**What you should do:**
Output the lines below verbatim, leaving out the pictures.

** Start of Supplied information **

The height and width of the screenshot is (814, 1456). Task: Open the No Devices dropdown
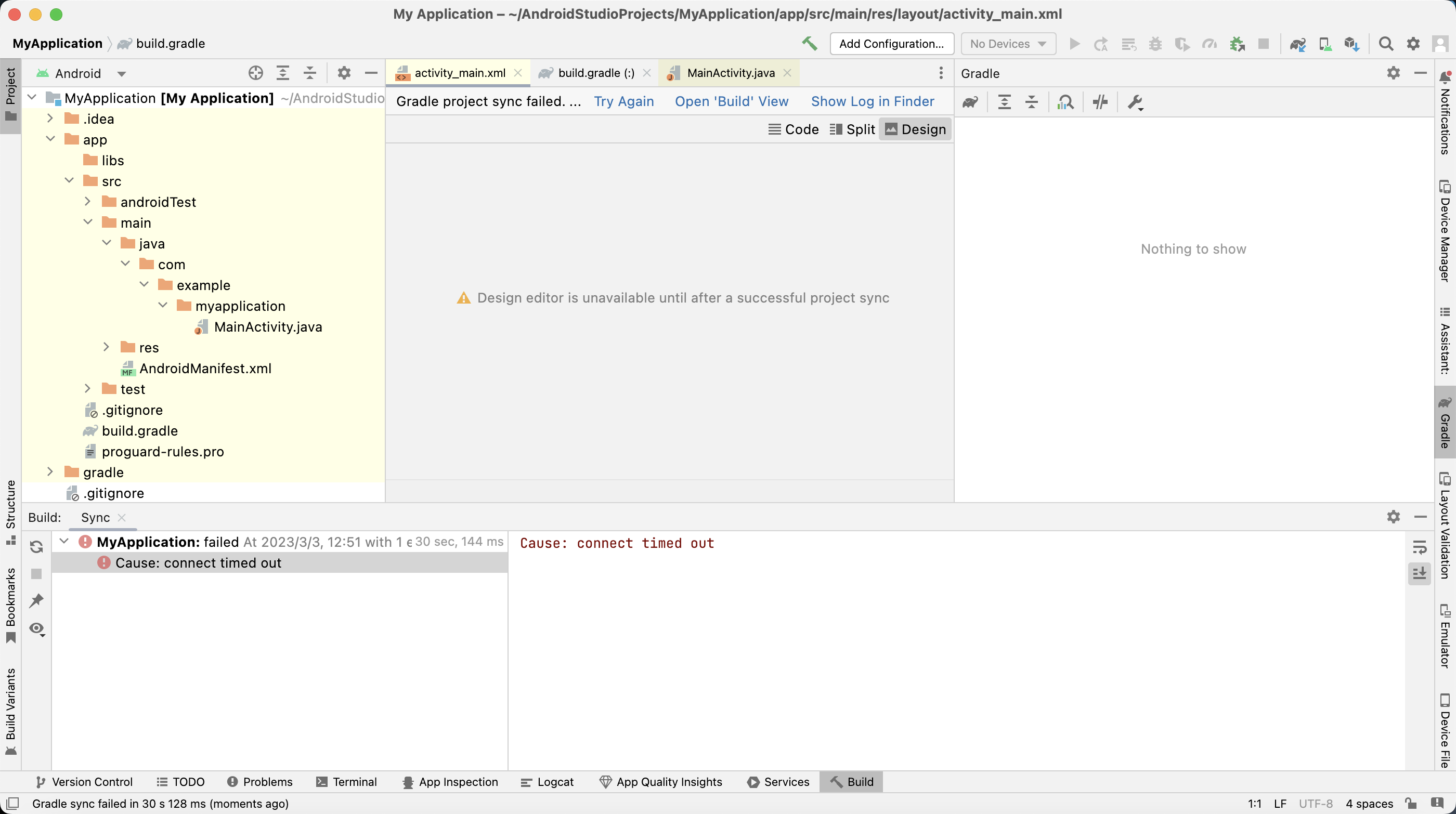tap(1008, 44)
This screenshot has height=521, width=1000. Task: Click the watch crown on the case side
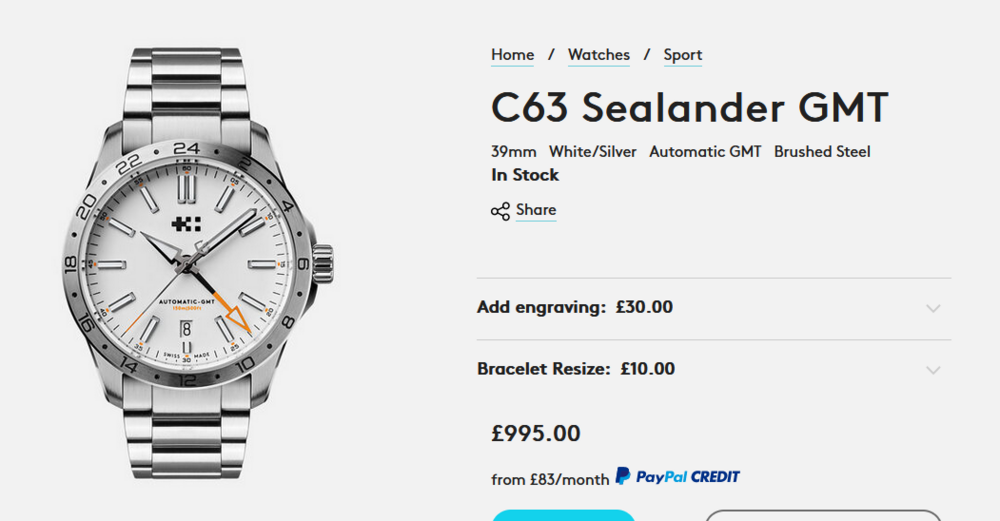click(322, 264)
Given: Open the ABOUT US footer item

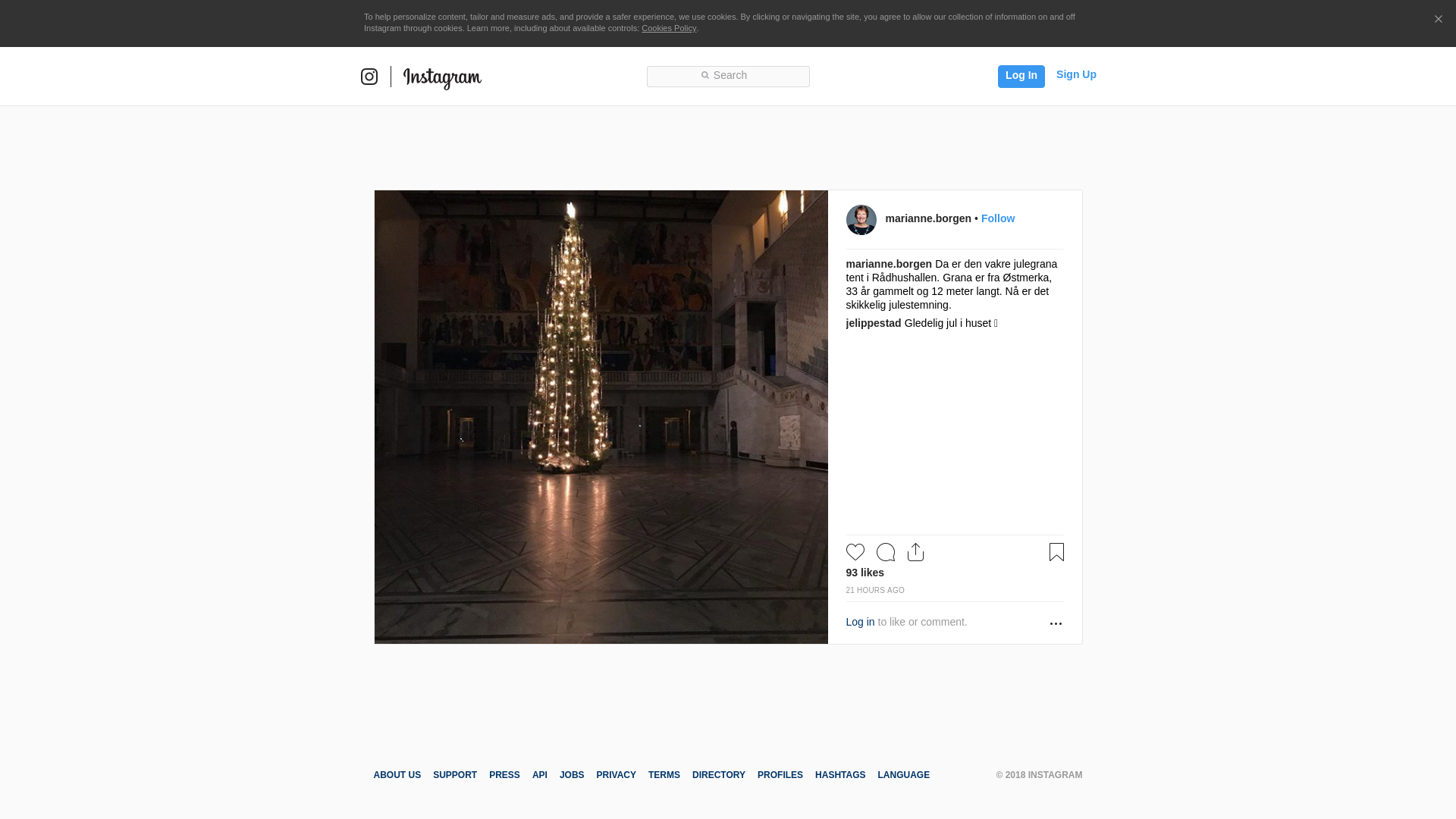Looking at the screenshot, I should tap(397, 775).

** End of Supplied information **

**Expected answer:**
The height and width of the screenshot is (814, 1456). Task: Open the No Devices dropdown
tap(1008, 44)
This screenshot has height=521, width=1000. Task: Click the watch crown on the case side
click(322, 264)
Given: Open the ABOUT US footer item

Looking at the screenshot, I should tap(397, 775).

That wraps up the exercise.